To compound this, confidence trackers such as the YouGov Perceived National Improvement shows only 13% of the UK population thinks that the COVID-19 situation is improving (as at 29 Sept 2020) and the GfK Consumer Confidence Index is sitting at -25, albeit a 2 point improvement on August, but still 18 points lower than we were in February. And if we include consumer concerns surrounding Brexit, which are pushing their way back up the charts, we can see a very anxious and cautious nation.
But add in more context and it’s not all bad news. The Zoopla monthly House Price Index points to a buoyant housing market, with a pent-up demand within certain sectors expected to continue to boost the housing market, and potentially the home improvement market, well into 2021.
The index also shows how our housing requirements are changing, which brings us to the point where we can start narrowing down our view and seek out insights relating to post-COVID households, rather than the more generic consumer insights.

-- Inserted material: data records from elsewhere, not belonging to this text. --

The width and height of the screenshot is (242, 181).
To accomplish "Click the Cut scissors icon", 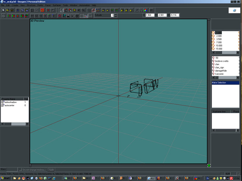I will click(x=18, y=10).
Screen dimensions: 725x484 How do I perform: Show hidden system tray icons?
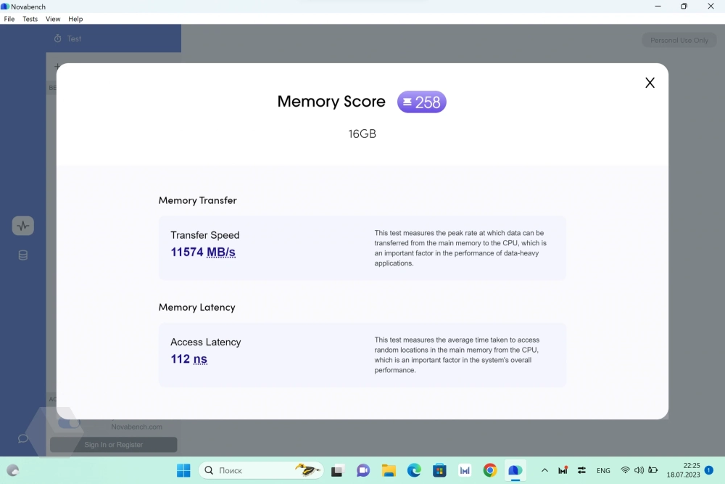point(544,470)
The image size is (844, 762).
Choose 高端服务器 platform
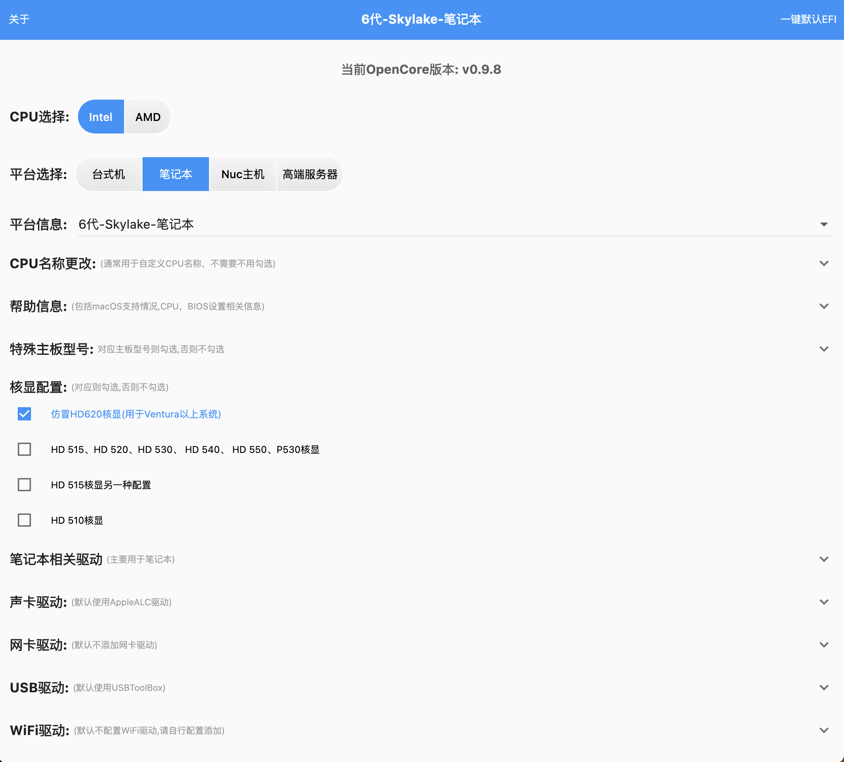tap(310, 174)
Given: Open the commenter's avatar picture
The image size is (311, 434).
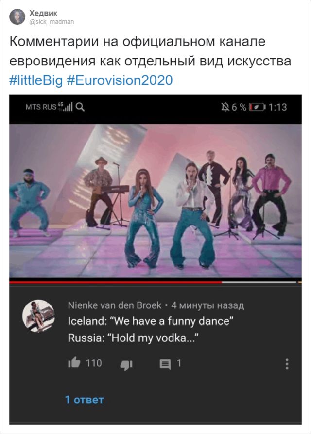Looking at the screenshot, I should coord(39,316).
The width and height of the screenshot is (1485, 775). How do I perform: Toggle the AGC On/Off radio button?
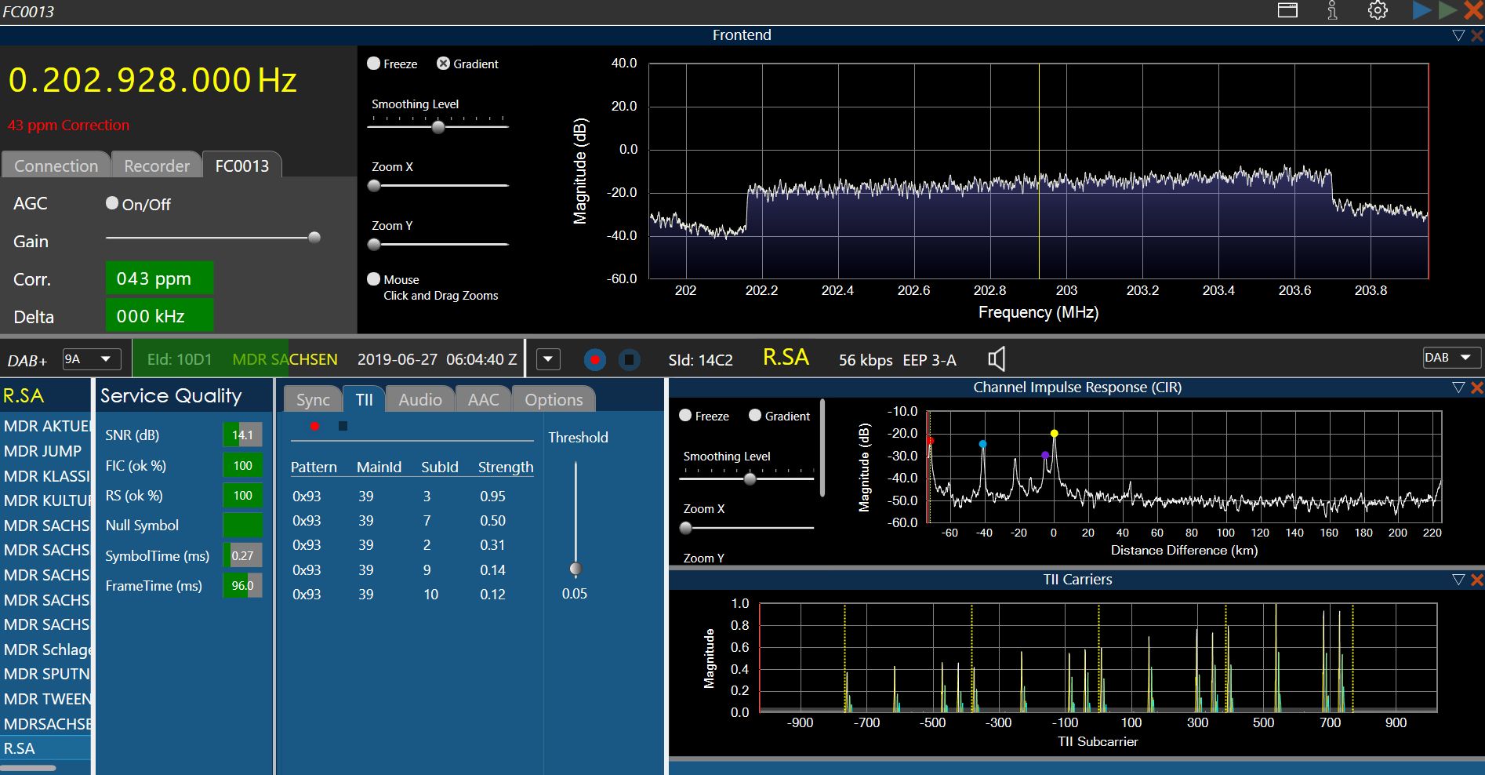112,203
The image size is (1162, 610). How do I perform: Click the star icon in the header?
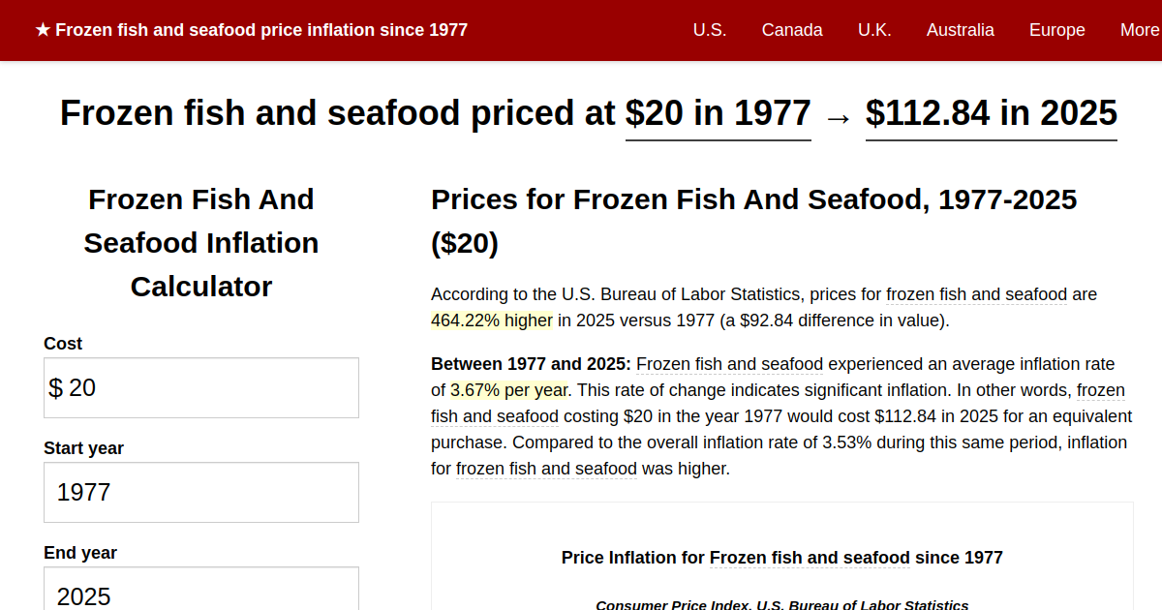pos(39,29)
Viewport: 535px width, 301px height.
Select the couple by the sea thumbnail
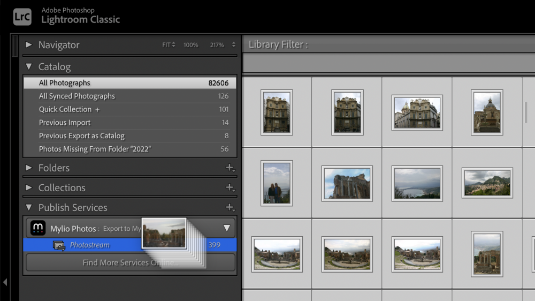(x=277, y=183)
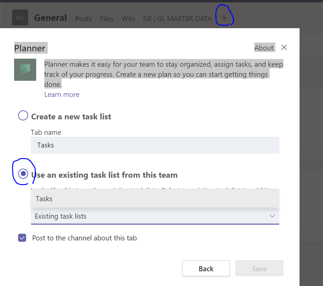Close the Planner dialog with the X
The width and height of the screenshot is (323, 286).
click(x=284, y=47)
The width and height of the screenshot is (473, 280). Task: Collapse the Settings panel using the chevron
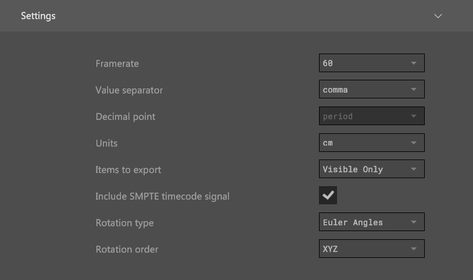point(438,16)
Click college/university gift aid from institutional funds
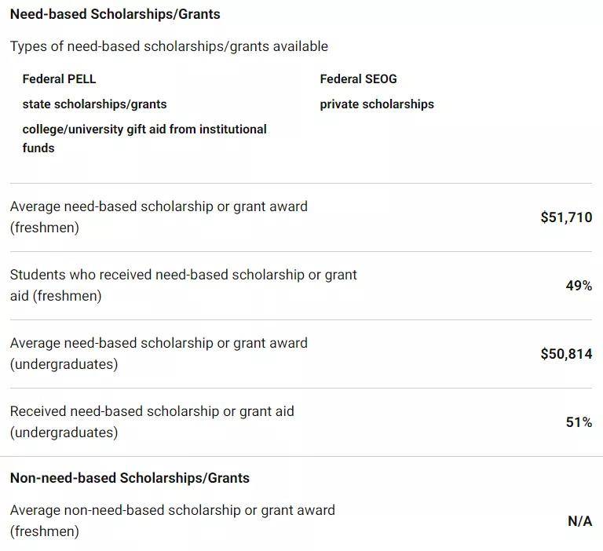Viewport: 603px width, 551px height. [144, 138]
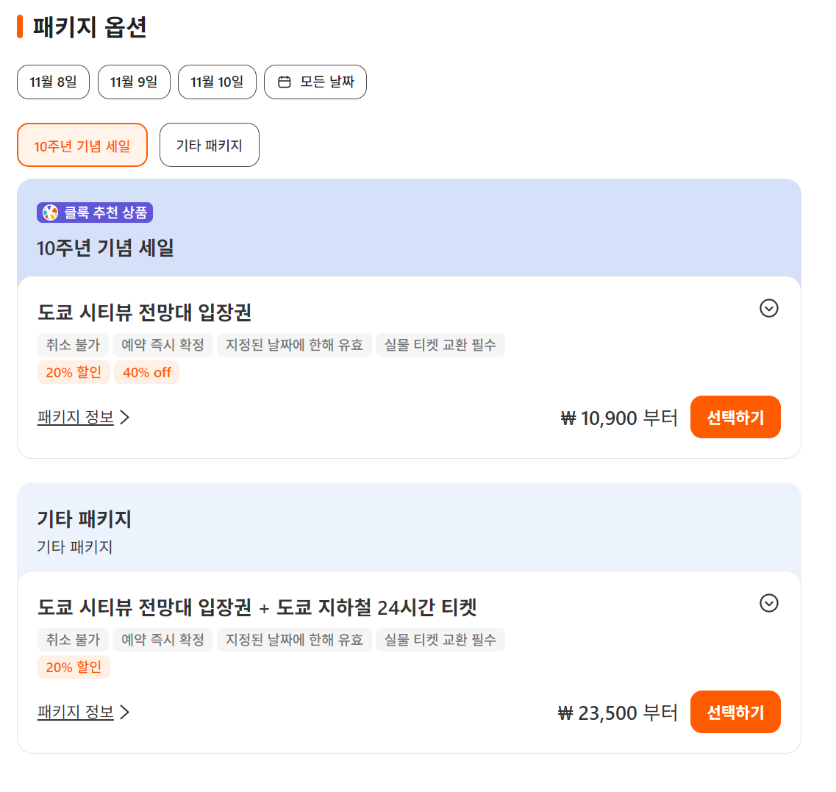This screenshot has height=792, width=836.
Task: Select the 11월 9일 date chip
Action: click(134, 82)
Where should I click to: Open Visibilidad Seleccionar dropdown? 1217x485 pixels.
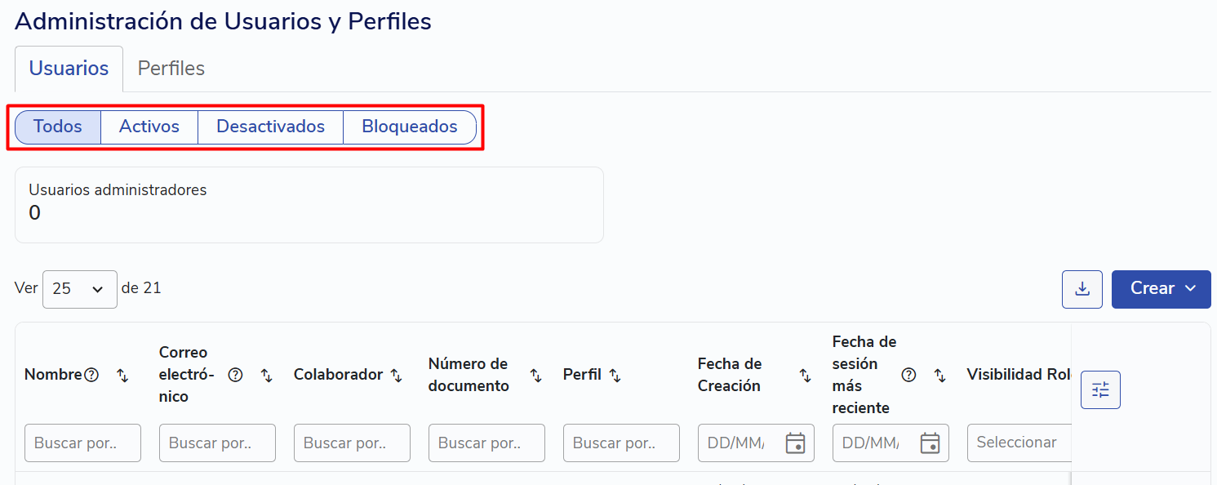point(1019,443)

How we feel about our homes now will have the biggest impact on our household requirements in the future. This is where we can start to rely on survey data, because surveys that are structured to understand how we feel/behave right now are much more reliable than the ones that ask how we think we might feel/behave in the future. There has been some very good research done in this area that highlight some key trends for future homes. Here are our top three …
The Healthy Home
Our current health concerns extend to making sure that our homes are healthy environments to live in by improving air quality, reducing noise pollution, bringing in natural light, antimicrobial and antiviral surface protection, natural products and biophilia.
The Sustainable Home
We are taking small steps towards a sustainable lifestyle. There is a growing interest in products, innovations and apps that make it easy for households to save water and energy, cut down on food waste, recycle, replace single-use plastics and understand their carbon footprint.
The Flexible Home
This has been an emerging trend for some time now, and in 2020 it became a reality for many. The concept that one room has one function has changed as we were forced to use our rooms for lots of different activities. As a result, the popularity of open-plan is giving way to broken-plan, as privacy and personal space become priorities.